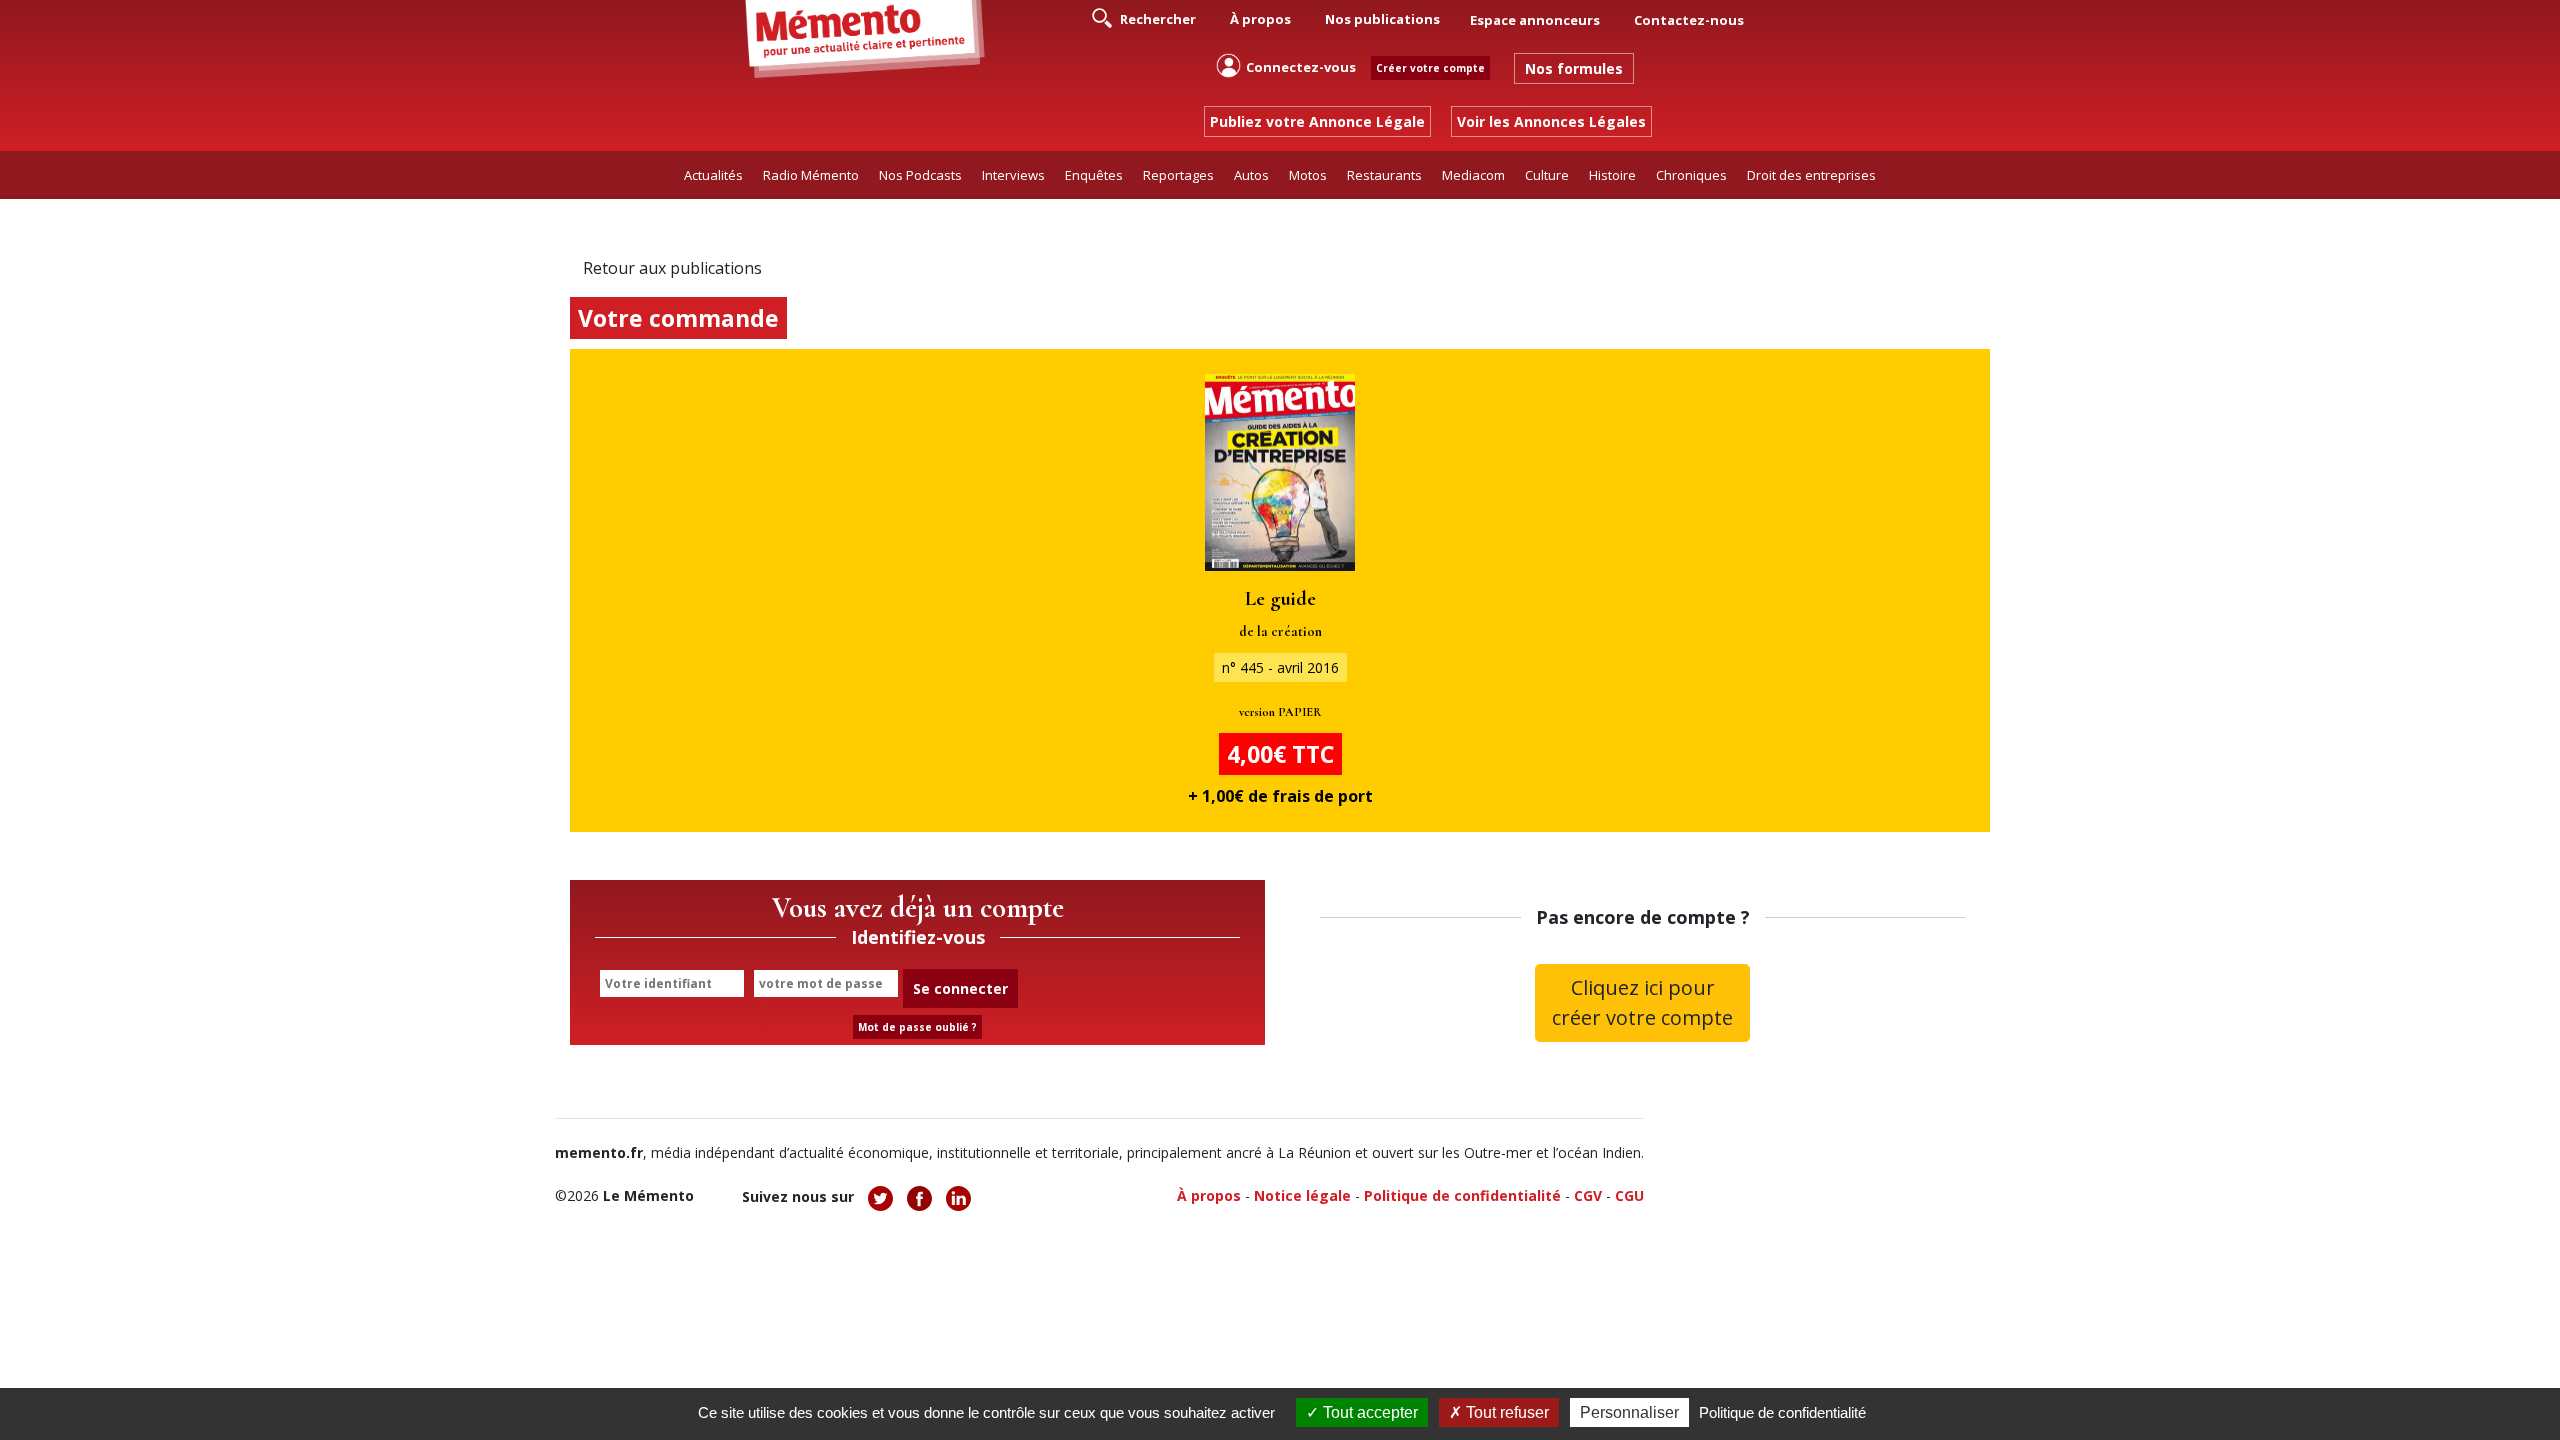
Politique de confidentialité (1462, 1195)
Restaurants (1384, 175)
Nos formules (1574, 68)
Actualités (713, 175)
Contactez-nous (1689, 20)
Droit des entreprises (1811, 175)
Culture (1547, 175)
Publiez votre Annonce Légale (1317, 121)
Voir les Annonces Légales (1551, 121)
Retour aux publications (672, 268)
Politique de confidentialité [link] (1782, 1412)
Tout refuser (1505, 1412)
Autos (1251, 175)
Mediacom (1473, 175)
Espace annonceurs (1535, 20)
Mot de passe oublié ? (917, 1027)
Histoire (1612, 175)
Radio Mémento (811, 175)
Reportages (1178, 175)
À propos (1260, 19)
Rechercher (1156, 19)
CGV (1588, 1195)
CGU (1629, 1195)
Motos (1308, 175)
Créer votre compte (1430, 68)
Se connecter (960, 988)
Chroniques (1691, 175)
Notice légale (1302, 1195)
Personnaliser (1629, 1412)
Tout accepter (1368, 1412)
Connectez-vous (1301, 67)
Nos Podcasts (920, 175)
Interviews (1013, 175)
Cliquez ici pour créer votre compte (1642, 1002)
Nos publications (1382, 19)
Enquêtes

==

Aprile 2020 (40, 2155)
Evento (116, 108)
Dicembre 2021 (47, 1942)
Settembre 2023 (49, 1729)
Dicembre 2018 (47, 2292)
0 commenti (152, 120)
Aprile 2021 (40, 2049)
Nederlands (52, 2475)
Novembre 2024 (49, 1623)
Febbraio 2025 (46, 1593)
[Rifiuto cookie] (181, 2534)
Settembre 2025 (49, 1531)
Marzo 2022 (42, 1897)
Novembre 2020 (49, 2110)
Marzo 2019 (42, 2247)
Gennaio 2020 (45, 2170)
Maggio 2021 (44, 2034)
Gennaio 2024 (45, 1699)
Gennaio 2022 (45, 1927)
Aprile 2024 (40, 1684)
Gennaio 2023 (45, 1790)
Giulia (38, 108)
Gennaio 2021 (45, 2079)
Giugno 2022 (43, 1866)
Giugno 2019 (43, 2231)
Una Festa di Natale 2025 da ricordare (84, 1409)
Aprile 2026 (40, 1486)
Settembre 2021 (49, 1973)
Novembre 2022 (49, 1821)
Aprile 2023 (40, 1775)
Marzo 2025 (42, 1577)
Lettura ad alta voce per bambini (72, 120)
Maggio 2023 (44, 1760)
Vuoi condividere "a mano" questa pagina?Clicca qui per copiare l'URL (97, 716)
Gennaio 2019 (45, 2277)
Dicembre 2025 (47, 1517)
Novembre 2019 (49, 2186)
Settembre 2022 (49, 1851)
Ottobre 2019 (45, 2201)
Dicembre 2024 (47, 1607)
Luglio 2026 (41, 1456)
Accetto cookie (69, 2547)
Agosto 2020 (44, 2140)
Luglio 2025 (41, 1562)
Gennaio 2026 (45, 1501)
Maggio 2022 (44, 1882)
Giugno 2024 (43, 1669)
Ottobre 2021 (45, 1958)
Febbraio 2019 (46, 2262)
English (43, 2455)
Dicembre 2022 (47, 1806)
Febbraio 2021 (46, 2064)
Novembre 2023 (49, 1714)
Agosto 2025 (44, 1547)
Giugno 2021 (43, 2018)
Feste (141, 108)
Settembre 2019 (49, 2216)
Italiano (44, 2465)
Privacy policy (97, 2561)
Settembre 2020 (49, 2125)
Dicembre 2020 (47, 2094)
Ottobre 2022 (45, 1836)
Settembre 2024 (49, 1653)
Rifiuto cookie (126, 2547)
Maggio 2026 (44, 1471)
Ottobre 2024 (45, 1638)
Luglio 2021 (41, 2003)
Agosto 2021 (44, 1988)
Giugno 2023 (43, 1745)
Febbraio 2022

** REQUIREMENT **
Return exactly, and only, the lines above starting at the line that contains "Aprile 2020 (40, 2155)" and ending at the line that contains "Giugno 2019 (43, 2231)".

** WRITTEN RESPONSE **
Aprile 2020 (40, 2155)
Evento (116, 108)
Dicembre 2021 (47, 1942)
Settembre 2023 (49, 1729)
Dicembre 2018 (47, 2292)
0 commenti (152, 120)
Aprile 2021 (40, 2049)
Nederlands (52, 2475)
Novembre 2024 (49, 1623)
Febbraio 2025 (46, 1593)
[Rifiuto cookie] (181, 2534)
Settembre 2025 (49, 1531)
Marzo 2022 (42, 1897)
Novembre 2020 (49, 2110)
Marzo 2019 (42, 2247)
Gennaio 2020 (45, 2170)
Maggio 2021 (44, 2034)
Gennaio 2024 (45, 1699)
Gennaio 2022 (45, 1927)
Aprile 2024 (40, 1684)
Gennaio 2023 (45, 1790)
Giulia (38, 108)
Gennaio 2021 (45, 2079)
Giugno 2022 (43, 1866)
Giugno 2019 (43, 2231)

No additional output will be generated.